Attributes indicate properties of Elements.
  • <!ATTLIST elem att CDATA #REQUIRED>
    The element elem must have the attribute att.
     
  • <!ATTLIST elem att CDATA #IMPLIED>
    The attribute att is optional for the element elem.
     
  • <!ATTLIST elem att CDATA "def">
    The attribute att's default value is def. It can be overwritten.
     
  • <!ATTLIST elem att CDATA #FIXED "def">
    The attribute att's default value is def. It cannot be overwritten.
    That means: it can be either explicitely stated in the XML document or left out.
  • <!ATTLIST elem weekday (mo|tu|we|th|fr|sa|su) #REQUIRED >
    Weekday has an enumerated value domain.
<?xml version="1.0" ?>
<!DOCTYPE r
[
  <!ELEMENT r (a*)     >
  <!ELEMENT a (#PCDATA)>

  <!ATTLIST a a_1 CDATA                  #REQUIRED       >
  <!ATTLIST a a_2 CDATA                  #IMPLIED        >
  <!ATTLIST a a_3 CDATA                  "def"           >
  <!ATTLIST a a_4 CDATA                  #FIXED    "def" >
  <!ATTLIST a a_5 (enum_1|enum_2|enum_3) #REQUIRED       >
  <!ATTLIST a a_6 (enum_1|enum_2|enum_3) #IMPLIED        >
  <!ATTLIST a a_7 (enum_4|enum_5|enum_6) "enum_5"        >
]>
<r> <a a_5="enum_1" a_1="Y" />
</r>
Types of attributes:
  • CDATA
    CDATA is text (character data).

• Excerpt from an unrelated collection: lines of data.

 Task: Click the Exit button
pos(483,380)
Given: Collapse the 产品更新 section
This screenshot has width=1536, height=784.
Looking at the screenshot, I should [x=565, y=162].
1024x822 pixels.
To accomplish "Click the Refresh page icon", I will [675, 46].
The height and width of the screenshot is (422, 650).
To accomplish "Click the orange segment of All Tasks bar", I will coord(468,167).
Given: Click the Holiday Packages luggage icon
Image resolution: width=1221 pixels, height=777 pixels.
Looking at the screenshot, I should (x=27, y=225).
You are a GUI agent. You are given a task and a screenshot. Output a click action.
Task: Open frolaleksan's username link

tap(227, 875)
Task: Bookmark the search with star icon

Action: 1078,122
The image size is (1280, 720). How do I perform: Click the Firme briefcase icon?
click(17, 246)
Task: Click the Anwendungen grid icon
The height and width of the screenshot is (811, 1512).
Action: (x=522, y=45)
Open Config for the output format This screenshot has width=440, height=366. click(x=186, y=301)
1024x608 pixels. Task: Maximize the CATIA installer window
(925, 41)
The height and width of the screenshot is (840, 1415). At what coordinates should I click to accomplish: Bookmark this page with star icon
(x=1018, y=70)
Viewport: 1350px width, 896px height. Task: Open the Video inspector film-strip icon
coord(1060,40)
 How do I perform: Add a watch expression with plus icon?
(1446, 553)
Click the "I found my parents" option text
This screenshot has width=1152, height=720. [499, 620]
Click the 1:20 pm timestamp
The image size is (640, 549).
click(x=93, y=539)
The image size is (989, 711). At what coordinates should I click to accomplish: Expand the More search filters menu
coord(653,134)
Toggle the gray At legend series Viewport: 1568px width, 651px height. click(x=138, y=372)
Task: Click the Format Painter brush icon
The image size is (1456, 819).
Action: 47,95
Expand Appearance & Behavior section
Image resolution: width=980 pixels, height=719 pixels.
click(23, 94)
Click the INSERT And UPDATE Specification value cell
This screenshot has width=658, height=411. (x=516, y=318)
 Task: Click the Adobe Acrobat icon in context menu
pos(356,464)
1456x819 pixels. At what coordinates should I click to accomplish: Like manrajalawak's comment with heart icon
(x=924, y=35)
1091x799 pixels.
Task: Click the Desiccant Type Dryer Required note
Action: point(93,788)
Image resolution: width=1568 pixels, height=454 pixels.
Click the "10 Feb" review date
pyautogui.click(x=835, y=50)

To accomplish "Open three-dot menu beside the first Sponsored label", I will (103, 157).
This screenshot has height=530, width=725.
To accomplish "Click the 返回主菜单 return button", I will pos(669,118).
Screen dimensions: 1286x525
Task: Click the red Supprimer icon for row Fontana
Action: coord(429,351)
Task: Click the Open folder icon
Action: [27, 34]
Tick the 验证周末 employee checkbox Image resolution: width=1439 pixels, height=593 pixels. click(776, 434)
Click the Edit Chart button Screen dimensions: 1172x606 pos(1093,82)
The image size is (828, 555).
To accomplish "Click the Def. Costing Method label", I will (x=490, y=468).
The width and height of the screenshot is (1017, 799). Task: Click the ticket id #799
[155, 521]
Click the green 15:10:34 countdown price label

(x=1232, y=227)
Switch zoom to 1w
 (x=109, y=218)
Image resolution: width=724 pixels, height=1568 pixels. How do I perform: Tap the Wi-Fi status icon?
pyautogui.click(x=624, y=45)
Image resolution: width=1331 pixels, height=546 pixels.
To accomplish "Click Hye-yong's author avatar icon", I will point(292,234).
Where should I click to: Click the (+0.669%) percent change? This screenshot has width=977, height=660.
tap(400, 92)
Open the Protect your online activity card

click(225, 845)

The only limitation is that it must not contain any markup.
     
  • ID
    The value of such an attibute must be unique within the entire xml document in which it occurs.
    At most one attribute within an element can have the type ID.
    For hopefully obvious reasons, ID-Attributes cannot be default attributes or fixed attributes.
     
  • IDREF
     
  • IDREFS
     
  • ENTITY
    <!ATTLIST sales graph ENTITY #IMPLIED>
    <!ENTITY graph_sales SYSTEM "sales_jan_04.gif" NDATA gif>
    
    <!-- later in the document -->
    
    <sales graph="graph_sales">...
    </sales>
    
    The gif needs to be updated on one place only.
     
  • ENTITIES
     
  • NMTOKEN
    The value must be a valid XML name (=Name Token)
     
  • NOTATION The value of a notation is a sequence of name tokens (like NMTOKENS). This value matches a notation type.
    <?xml version="1.0"?>
    <!DOCTYPE d [
      <!ELEMENT d (picture)*>
      <!ELEMENT picture EMPTY>
      <!ATTLIST picture type NOTATION (gif|jpg) "gif">
      <!NOTATION gif SYSTEM "gifviewer.exe">
      <!NOTATION jpg SYSTEM "jpgviewer.exe">
    ]>
    
    <d>
      <picture type="gif"/>
    </d>
    

     
  • enum
    <!ATTLIST greetings word (hello|hallo|hi|ciao|salut) #IMPLIED>
Attribute values are subject to attribute-value normalization.
See also nesting entities.

<!NOTATION>

Declares a notation type. A notation type is an instruction that defines how to process (possibly binary) data.
<!NOTATION jpg SYSTEM "jpgviewer.exe">
<!NOTATION gif SYSTEM "gif.exe">
Here, jpg and gif, respectively, would be the notation types.

<![CDATA[ ]]>

Disadvantages of DTDs

  • Syntax not expressible in XML
  • No datatypes
  • Limited possibilites to express the cardinality for elements
  • Closed: DTDs cannot be mixed. DTS, except for entities, cannot be expanded.
  • No support for namespaces.
  • No support for inheritance
XML Schema tries to address some of these disadvantages.